§ **Your task**
Locate "Task: Open Adicionar" in the records below, then copy its line and every following line exactly, without the pictures.

- - -

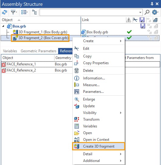Screen dimensions: 161x165
Task: Switch to the Variables tab
Action: [10, 51]
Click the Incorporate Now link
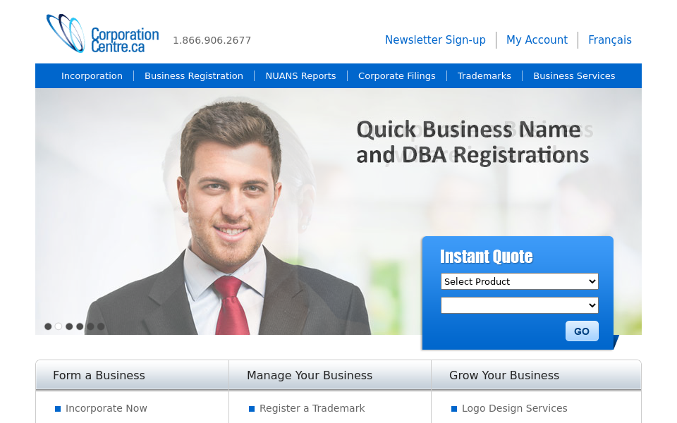This screenshot has width=677, height=423. (x=106, y=408)
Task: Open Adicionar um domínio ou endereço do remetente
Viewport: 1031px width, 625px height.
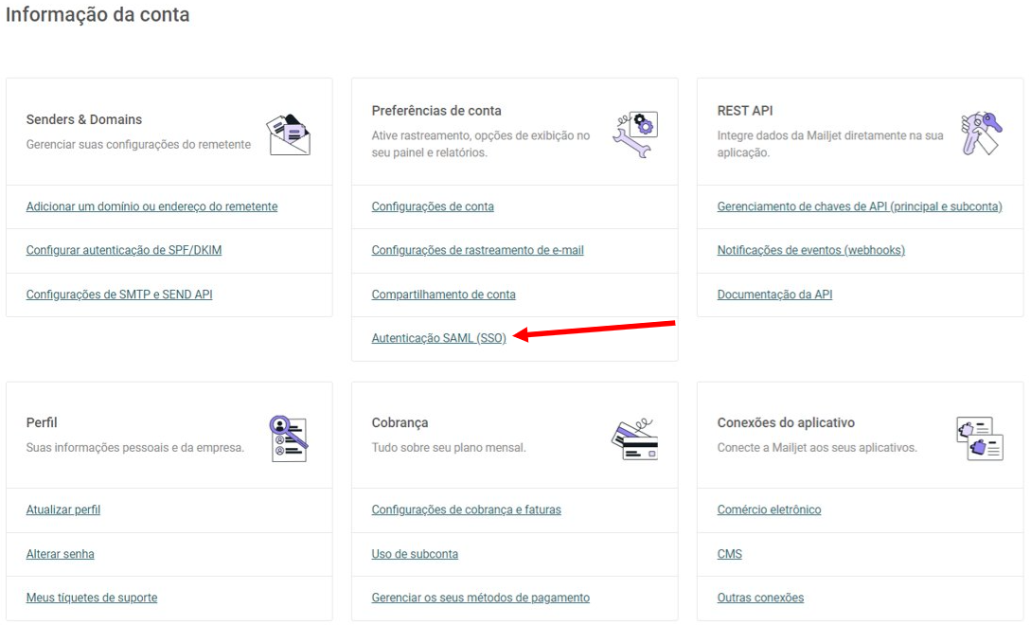Action: (151, 206)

- - -

§ **Solution to the problem**
Task: Open Adicionar um domínio ou endereço do remetente
Viewport: 1031px width, 625px height.
Action: (151, 206)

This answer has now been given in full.